On the topic of urgency, Prem Ramaswami shared advice he got from Dan Doctoroff, Sidewalk Labs’ CEO, that seems like good guidance for any new product leader: “You should move at two speeds, with urgency and with patience. Get things done, but with attention to vision.” In other words, long term vision, short term execution.

* * * * * 


Ultimately, responsibility for the incoming PM leader's success resides with the founder/CEO.

The quickest and single biggest reason for an incoming product leader’s failure is a loss of faith from the broader organization that leads managers to bypass the product leader. This is more likely to happen when a founder/CEOs permits and even encourages such bypassing, due to their own lack of trust in the product leader’s judgment and capabilities and/or their own inability to “let go.” This can lead to a revolving door of product leaders, and with it, schizophrenic shifts in product strategy.

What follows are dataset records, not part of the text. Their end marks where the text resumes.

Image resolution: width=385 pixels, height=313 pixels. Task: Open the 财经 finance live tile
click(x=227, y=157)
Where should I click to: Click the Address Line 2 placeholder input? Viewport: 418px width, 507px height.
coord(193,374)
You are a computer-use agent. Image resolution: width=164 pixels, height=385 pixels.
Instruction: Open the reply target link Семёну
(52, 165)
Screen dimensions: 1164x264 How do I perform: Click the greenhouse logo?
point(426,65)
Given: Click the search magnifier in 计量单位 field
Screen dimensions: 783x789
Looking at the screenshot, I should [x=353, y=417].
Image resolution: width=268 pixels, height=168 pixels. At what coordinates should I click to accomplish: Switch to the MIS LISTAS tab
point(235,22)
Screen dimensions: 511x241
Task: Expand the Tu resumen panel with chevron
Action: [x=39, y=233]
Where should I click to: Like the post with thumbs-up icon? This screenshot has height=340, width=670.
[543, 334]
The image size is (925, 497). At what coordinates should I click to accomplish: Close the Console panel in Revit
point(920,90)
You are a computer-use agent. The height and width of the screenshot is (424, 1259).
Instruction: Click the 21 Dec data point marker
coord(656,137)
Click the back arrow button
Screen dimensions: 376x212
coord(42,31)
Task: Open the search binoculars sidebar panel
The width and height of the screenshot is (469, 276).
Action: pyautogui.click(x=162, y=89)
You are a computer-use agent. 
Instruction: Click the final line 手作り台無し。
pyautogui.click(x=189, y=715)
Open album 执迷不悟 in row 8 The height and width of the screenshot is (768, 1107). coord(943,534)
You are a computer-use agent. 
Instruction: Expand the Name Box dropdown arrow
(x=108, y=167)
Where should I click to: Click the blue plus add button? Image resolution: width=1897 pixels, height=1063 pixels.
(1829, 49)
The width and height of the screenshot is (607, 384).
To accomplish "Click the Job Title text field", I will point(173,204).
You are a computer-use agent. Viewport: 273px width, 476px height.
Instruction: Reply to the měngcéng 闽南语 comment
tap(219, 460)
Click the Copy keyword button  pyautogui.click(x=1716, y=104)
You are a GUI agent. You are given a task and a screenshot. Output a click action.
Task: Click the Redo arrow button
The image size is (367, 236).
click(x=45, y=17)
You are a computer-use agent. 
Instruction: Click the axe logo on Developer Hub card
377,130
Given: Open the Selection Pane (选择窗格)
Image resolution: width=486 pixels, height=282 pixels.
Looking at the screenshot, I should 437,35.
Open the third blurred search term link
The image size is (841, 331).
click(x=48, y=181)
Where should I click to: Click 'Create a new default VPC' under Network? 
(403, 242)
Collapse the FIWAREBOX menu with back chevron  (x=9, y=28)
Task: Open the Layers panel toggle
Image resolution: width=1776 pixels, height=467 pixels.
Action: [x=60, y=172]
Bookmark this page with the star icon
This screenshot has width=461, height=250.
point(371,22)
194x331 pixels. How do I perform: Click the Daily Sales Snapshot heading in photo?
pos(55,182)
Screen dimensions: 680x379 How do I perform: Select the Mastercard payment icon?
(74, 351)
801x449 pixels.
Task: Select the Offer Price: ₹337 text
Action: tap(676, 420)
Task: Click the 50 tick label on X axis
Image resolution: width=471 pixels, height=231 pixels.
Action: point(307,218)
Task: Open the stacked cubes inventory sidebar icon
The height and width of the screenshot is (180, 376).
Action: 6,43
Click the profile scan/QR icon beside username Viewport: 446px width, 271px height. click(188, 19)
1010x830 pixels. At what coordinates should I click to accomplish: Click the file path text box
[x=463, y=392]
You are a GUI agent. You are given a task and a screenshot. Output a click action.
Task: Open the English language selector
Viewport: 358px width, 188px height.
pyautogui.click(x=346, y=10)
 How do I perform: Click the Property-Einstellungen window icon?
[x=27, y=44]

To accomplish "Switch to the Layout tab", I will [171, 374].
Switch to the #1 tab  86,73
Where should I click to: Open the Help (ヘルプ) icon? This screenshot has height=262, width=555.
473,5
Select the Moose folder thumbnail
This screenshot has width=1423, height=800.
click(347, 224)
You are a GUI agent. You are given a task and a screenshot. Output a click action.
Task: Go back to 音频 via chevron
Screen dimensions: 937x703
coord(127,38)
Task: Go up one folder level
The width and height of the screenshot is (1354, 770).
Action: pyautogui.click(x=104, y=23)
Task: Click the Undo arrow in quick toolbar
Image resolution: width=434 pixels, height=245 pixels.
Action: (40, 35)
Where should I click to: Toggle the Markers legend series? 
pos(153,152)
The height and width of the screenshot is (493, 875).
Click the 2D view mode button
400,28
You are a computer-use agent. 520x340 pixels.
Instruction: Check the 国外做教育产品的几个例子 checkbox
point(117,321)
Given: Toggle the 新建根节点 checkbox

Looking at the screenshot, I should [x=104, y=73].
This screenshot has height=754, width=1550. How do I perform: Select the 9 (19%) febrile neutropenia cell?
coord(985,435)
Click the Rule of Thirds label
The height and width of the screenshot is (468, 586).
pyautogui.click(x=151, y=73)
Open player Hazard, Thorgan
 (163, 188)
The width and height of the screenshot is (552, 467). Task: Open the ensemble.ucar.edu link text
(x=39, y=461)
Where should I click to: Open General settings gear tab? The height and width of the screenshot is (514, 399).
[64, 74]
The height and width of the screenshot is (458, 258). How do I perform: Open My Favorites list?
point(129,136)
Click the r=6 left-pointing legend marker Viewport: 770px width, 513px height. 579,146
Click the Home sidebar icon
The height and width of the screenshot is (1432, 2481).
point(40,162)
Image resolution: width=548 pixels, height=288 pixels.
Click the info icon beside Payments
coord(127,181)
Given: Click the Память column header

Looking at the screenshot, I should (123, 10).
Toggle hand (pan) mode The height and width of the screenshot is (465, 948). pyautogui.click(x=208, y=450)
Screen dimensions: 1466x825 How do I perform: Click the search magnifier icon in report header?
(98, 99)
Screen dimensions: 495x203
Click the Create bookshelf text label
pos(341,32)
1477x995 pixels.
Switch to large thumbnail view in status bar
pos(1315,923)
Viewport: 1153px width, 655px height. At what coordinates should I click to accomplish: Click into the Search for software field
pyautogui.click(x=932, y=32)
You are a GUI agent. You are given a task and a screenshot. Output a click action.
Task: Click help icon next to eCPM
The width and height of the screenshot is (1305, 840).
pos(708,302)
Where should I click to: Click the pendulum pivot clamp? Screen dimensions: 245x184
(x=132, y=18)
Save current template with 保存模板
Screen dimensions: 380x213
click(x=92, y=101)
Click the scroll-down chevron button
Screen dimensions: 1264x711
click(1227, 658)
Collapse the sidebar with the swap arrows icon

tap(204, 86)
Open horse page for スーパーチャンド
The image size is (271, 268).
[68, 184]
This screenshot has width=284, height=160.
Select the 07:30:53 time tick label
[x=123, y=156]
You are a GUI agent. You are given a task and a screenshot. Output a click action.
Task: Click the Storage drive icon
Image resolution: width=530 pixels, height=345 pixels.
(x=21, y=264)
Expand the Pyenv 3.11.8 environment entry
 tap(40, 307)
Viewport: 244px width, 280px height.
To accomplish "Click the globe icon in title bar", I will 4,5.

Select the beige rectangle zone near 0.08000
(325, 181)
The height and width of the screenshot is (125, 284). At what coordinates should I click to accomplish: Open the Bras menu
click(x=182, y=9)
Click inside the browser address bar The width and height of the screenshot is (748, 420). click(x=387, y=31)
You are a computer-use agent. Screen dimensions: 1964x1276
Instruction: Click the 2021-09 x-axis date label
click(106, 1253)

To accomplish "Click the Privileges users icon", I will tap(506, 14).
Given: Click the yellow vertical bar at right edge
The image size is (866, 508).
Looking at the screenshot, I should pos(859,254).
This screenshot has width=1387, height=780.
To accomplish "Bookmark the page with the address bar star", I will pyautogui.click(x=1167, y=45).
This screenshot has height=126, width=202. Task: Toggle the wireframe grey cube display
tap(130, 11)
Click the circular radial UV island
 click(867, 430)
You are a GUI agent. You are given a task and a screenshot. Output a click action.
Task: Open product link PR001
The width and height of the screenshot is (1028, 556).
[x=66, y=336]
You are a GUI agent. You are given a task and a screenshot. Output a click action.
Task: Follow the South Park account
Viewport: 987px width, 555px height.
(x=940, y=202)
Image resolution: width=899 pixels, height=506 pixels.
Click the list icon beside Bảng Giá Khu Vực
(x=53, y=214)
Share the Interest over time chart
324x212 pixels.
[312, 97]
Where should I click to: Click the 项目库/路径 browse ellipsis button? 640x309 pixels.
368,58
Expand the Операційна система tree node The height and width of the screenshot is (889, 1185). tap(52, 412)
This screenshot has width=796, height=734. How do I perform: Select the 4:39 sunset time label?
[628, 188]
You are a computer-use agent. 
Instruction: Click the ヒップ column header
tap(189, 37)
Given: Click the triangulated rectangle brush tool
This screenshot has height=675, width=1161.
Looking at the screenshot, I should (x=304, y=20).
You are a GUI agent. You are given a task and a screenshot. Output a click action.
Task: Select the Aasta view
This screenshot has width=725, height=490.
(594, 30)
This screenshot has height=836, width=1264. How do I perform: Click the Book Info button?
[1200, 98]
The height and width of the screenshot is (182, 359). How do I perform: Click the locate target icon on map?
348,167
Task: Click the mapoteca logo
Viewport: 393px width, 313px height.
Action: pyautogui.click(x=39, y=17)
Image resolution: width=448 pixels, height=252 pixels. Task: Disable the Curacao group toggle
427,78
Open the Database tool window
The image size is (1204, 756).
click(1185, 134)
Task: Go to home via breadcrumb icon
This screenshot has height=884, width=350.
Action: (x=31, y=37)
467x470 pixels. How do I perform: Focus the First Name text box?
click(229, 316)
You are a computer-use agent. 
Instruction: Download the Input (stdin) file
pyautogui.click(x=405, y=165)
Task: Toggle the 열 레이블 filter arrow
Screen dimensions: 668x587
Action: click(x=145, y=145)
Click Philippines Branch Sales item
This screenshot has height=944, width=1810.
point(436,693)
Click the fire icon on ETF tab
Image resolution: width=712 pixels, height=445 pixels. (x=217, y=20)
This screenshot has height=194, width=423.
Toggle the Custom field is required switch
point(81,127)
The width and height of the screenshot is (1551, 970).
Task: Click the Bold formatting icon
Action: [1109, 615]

Product leader churn will eventually hamper the founder/CEO’s ability to run the company.

A crucial factor in the incoming product leader's success is the degree of synchronicity s/he has with the founder/CEO who led the product function before her arrival. Their product visions, strategies or even execution techniques don’t need to match perfectly, but they should be in constant communication about the differences of opinion and decide, a priori, on a unified approach so that there is no dissonance within the broader organization. 

Reid Hoffman did this exceedingly well when he brought in Deep to lead LinkedIn’s product organization. The two of them would spend a few hours every week discussing, debating and arriving at a joint view on product strategy. Reid was also great about couching his views as opinions, leaving the final decision to Deep. This is true empowerment and was critical to Deep’s success at LinkedIn.